Spyware for dummies
IF the human race could ever be wholly enslaved by a social network, Tom Hanks would be the type to pull it off. As tech patriarch Eamon Bailey, he delivers ominous pronouncements like “I believe in the perfectability of human beings” with warm-andfuzzy Hanksiness.
But even he can’t save “The Circle,” a clumsy adaptation of Dave Eggers’ 2013 dystopian novel about modern connectedness. Set at a Silicon Valley corporation (think Google), the film is laughably blunt in message and dated in set design. It feels like the brainchild of middle-aged guys (James Ponsoldt directed and cowrote the screenplay with Eggers) who still think of Facebook as cutting edge.
Emma Watson stars as Mae, plucked from cubicled-call-center obscurity to join the Circle as a “customer experience” worker. It’s basically a call center, but comes with rock-climbing and yoga classes, and fired-up colleagues. Her bubbly friend Annie (Karen Gillan) has ascended to the “Gang of 40,” which carries out vague international tasks.
“The Circle” is at its best early on, when Mae’s finding her footing.
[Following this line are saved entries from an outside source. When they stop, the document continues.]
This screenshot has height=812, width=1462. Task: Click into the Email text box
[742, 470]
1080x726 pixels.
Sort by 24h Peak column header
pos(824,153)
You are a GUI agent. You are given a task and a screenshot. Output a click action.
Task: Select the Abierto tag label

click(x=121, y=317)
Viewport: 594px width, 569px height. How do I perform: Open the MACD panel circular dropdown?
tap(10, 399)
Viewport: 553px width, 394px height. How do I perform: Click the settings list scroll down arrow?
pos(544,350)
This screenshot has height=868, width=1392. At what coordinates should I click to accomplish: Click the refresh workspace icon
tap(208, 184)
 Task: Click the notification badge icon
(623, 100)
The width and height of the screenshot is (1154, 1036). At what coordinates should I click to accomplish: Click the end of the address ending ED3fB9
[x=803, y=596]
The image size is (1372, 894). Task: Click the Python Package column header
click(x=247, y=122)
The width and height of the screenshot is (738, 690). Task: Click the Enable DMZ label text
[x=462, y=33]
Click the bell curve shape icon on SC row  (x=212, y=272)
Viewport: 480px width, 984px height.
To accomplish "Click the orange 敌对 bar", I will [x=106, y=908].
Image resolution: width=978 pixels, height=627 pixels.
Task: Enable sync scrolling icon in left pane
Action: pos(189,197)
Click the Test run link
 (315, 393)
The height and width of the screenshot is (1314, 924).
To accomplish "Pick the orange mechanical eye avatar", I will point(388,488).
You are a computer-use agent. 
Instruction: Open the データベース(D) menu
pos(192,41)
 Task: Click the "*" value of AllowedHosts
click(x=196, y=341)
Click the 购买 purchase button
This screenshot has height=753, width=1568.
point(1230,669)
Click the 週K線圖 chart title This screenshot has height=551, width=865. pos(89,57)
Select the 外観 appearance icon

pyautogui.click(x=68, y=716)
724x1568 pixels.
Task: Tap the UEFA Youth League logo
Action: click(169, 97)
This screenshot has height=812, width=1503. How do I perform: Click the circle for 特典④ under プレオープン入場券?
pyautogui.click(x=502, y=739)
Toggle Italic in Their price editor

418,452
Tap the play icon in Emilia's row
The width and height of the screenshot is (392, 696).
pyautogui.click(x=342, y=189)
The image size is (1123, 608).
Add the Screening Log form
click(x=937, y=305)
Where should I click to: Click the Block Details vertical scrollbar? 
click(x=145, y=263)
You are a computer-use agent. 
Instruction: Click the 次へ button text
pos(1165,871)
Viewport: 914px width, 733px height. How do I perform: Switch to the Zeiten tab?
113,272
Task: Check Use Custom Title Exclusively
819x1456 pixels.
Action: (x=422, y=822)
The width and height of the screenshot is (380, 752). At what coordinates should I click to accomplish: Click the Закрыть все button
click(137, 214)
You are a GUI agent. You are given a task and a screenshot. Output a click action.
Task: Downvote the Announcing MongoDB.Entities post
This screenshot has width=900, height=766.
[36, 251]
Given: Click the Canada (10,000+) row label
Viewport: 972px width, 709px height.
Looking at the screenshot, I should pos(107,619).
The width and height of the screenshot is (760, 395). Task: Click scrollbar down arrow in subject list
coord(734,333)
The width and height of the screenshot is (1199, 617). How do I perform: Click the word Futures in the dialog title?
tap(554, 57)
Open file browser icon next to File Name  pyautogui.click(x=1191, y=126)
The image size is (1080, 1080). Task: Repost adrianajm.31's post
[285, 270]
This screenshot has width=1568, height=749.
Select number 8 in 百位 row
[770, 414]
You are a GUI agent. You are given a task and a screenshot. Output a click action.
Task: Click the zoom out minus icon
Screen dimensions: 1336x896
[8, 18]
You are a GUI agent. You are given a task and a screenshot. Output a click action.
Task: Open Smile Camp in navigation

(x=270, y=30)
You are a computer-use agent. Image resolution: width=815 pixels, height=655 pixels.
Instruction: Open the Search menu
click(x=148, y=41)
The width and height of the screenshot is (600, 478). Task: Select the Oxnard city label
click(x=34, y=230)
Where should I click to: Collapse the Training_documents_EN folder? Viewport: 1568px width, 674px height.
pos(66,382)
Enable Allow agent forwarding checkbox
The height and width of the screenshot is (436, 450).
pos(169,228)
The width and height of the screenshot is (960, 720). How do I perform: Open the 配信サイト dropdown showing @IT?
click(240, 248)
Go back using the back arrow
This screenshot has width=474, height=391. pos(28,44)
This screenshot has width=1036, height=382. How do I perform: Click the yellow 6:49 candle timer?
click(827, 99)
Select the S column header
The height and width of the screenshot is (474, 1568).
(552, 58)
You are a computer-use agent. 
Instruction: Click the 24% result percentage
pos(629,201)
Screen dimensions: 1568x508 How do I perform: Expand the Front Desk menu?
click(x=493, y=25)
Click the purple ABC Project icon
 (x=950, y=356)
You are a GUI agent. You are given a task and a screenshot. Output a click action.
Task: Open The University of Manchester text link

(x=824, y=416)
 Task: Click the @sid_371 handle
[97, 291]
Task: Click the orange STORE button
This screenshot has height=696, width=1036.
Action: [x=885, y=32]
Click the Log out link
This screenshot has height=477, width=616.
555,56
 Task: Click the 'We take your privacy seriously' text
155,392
She’s passive-aggressively ambushed by managers who’ve noted her absence at weekend events (“Totally not mandatory! Just for fun!”) and know unsettling amounts of information about her family, including her father (Bill Paxton, in his final film role).
The revolutionary trappings of the Circle are lame. The company’s supposedly sophisticated friend network, for instance, is one long chat window. Patton Oswalt, as the company’s COO, is like every other cinematic nefarious higher-up.
Mae has a circle of doubters in her parents (Glenne Headly plays her mom), her Luddite friend Mercer (Ellar Coltrane of “Boyhood”) and a mysterious co-worker (an underused John Boyega). You can see her registering the creepiness, but she turns to the dark side after a near-drowning incident where she’s saved by Bailey’s spyware. Soon she’s wearing a camera 24/7 to show that humans are at their best when watched and demonstrating a tool to find people who don’t want to be found.
Watson’s not the right fit for this role — she radiates too much intelligence. Our voluntary loss of privacy is ripe for dramatization, but people are backing away from social media. As a warning about what can happen when we grow lazy about our liberties, “The Circle” is unfortunately up against “The Handmaid’s Tale” — a much more topical nightmare. This one’s more like “The Square.”